------ Provided records ------

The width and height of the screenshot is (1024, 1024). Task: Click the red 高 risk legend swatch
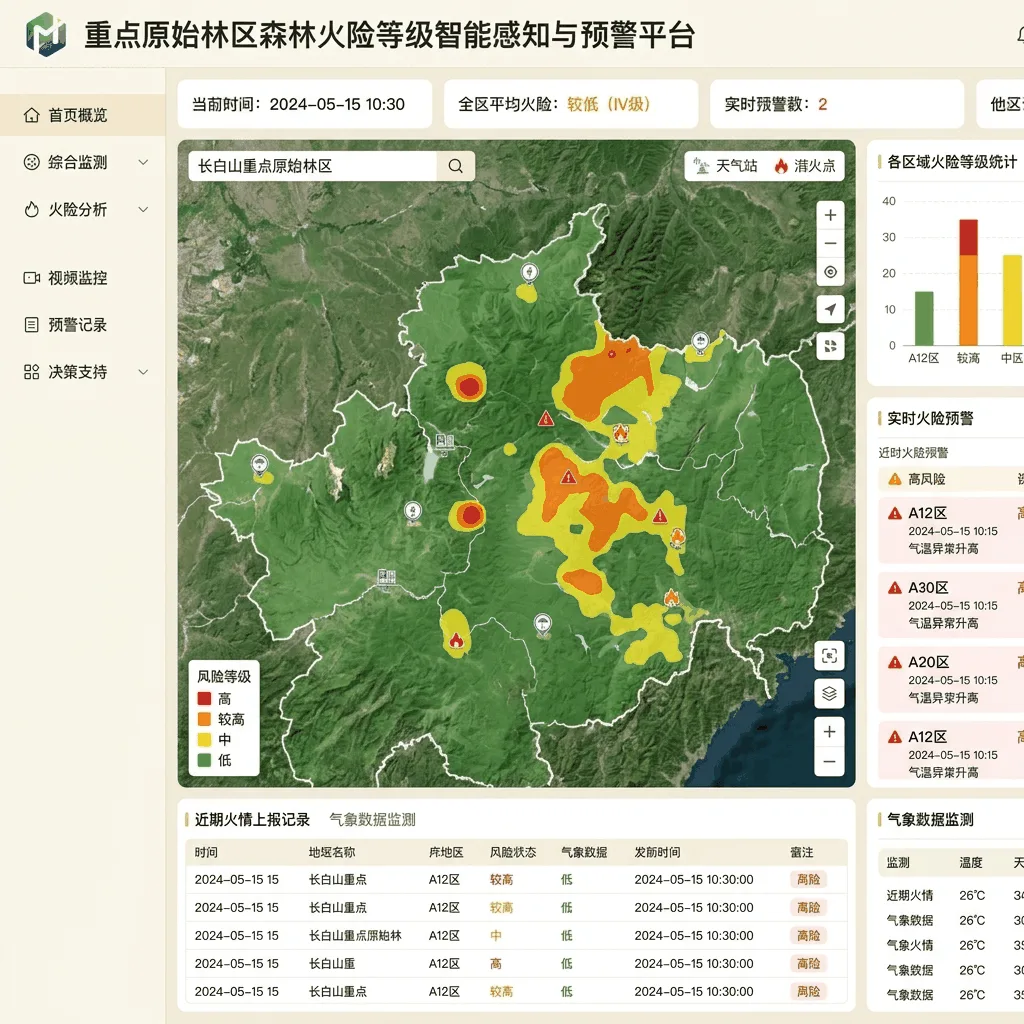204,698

------
------ Provided records ------

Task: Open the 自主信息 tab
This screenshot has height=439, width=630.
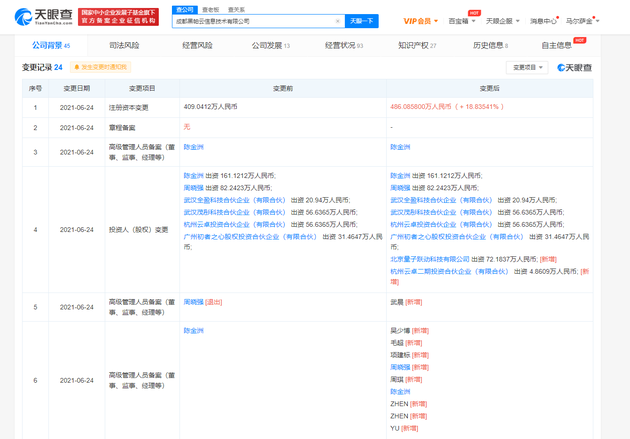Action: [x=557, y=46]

------
------ Provided records ------

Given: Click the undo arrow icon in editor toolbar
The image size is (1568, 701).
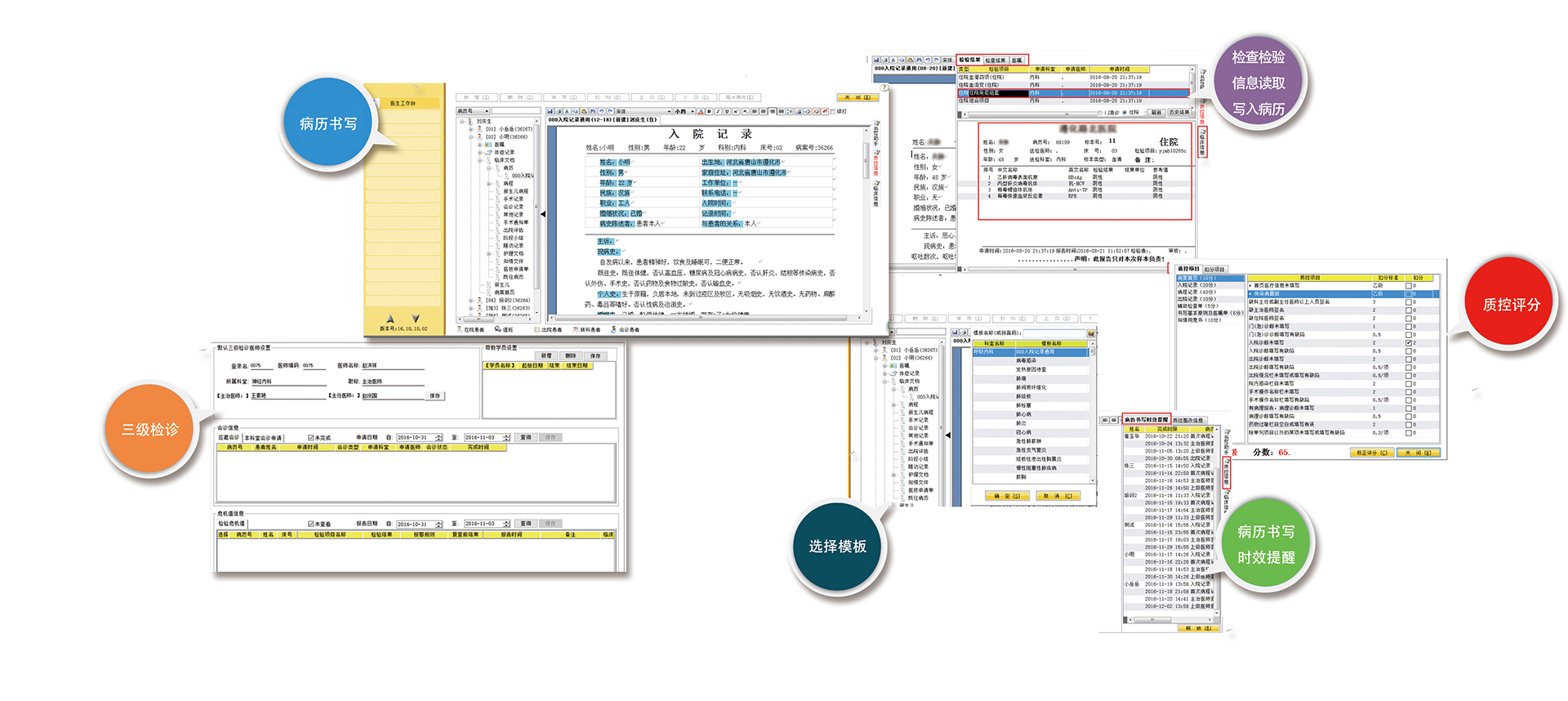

------

Task description
Starting with the line above that holds "Given: Click the" and stopping with the line that holds "The image size is (1568, 701).", reproduce each line exactly, omitting all other lines.

The answer
Given: Click the undo arrow icon in editor toolbar
The image size is (1568, 701).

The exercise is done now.